La mujer hizo una mueca, pálida.


—¿Y ésta es su venganza?


—Desde luego que no. No creo que un hijo deba sufrir por los pecados de sus padres.


—¡Gracias a Dios! Se lo agradezco muchísimo...


—No tan deprisa, señora Morrell —la interrumpió Paula—. Antes quiero tener una charla con Daniel. Dígale que venga a verme.


—No entiendo para qué —replicó la otra mujer. Pero al ver su gesto decidido, tuvo que capitular—. Muy bien, de acuerdo.


—Dígale que venga esta tarde a las seis... solo, por favor.


Daphne Morrell la miró, sorprendida.


—Su madre era una mujer tan pequeña, tan frágil. No se parece en absoluto a ella.


—Me parezco a mi padre, que era policía —replicó Paula, con orgullo—. Mi parecido con él era un consuelo para mi madre. Buenos días, señora Morrell.


Daniel Morrell era un chico moreno, guapo, tan parecido a su hermano que Paula sintió cierta aprensión al verlo.


—Hola, soy Dan Morrell. Mi madre me ha dicho que quería verme, señorita Chaves—murmuró, cortado.


Estaba nervioso. Estupendo.


—Buenas tardes. Entra, por favor.


Había pensado llevar al chico al salón, pero parecía tan asustado que decidió ir al estudio.


—Siéntate.


Dan se sentó al borde del sofá, pero ella se quedó de pie frente a la chimenea, usando su estatura para intimidarlo.

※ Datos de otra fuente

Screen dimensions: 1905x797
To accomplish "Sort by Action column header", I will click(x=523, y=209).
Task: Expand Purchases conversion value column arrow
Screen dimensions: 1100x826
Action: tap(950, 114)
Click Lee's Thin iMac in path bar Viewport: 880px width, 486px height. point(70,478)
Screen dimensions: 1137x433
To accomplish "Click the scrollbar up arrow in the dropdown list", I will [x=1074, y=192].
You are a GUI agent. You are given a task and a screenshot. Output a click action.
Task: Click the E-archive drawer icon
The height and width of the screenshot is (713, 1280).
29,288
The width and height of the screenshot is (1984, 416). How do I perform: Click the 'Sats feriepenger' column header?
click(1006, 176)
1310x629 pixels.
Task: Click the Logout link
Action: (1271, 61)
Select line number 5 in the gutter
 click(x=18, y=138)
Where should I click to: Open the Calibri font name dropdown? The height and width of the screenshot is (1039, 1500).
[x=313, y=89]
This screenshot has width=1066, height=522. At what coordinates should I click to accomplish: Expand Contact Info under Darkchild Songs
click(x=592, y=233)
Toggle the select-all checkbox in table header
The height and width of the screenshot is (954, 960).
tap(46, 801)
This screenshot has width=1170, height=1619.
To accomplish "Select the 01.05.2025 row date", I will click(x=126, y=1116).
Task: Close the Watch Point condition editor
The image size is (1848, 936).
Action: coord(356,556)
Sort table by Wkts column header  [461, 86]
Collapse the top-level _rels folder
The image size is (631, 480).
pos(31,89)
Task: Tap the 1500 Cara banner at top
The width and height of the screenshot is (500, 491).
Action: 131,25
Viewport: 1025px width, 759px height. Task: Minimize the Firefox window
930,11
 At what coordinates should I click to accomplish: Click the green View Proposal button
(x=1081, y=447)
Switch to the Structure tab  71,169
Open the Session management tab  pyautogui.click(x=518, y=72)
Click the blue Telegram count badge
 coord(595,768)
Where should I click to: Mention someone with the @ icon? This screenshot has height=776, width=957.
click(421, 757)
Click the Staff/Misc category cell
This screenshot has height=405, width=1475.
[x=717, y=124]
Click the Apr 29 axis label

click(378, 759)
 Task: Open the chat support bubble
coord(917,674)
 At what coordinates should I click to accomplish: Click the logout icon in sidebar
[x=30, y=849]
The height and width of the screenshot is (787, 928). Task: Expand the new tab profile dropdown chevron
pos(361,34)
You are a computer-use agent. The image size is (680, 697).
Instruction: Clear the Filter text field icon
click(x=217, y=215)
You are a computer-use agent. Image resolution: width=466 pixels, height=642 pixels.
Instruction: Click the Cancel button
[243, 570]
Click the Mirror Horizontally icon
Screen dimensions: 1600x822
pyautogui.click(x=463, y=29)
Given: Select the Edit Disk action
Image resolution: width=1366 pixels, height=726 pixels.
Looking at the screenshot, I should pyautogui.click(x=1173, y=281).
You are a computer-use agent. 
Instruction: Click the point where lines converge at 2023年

—¿Fuiste tú quien tiró los petardos en la calle Stow?


—Fue un accidente, señorita Chaves. Compramos un montón de petardos para hacer una fiesta en casa de un amigo, pero su padre no nos dejó tirarlos en el jardín y no se nos ocurrió otro sitio...


—Y los tirasteis detrás de las tiendas.


—Pero estábamos muy lejos, en serio, señorita Chaves. Yo no sé cómo pasó... no lo hicimos a propósito, de verdad. Tomamos precauciones —explicó el chico, pasándose una mano por el pelo— pero uno de los petardos debía estar defectuoso.


—Y salisteis corriendo.


—No estoy orgulloso de eso... además, fui yo quien llamó a los bomberos en cuanto vimos el fuego.


—Eso dice algo en tu favor, supongo —suspiró Paula—. Le he dicho a tu madre que no iba a denunciarte a la policía, Daniel, porque no creo en las cabezas de turco. Si había otros chicos contigo, lo justo es que todos carguéis con la culpa.


—Éramos varios, pero sólo yo tropecé en la farola. Usted me vio sólo a mí y lo justo es que yo cargue con esto. No voy a dar nombres.


—¿Cuántos erais?


—Otros tres más.


—Ya veo —Paula lo miró, en silencio—. Muy bien, 
D’Artagnan, veo que estás dispuesto a defender a los tres mosqueteros. ¿Has leído a Dumas?


—No, pero he visto la película —contestó Daniel, con una sonrisa tímida—. Bueno, ¿y qué va a pasar ahora?


—Vuelve mañana a las seis y te diré cuál es mi decisión.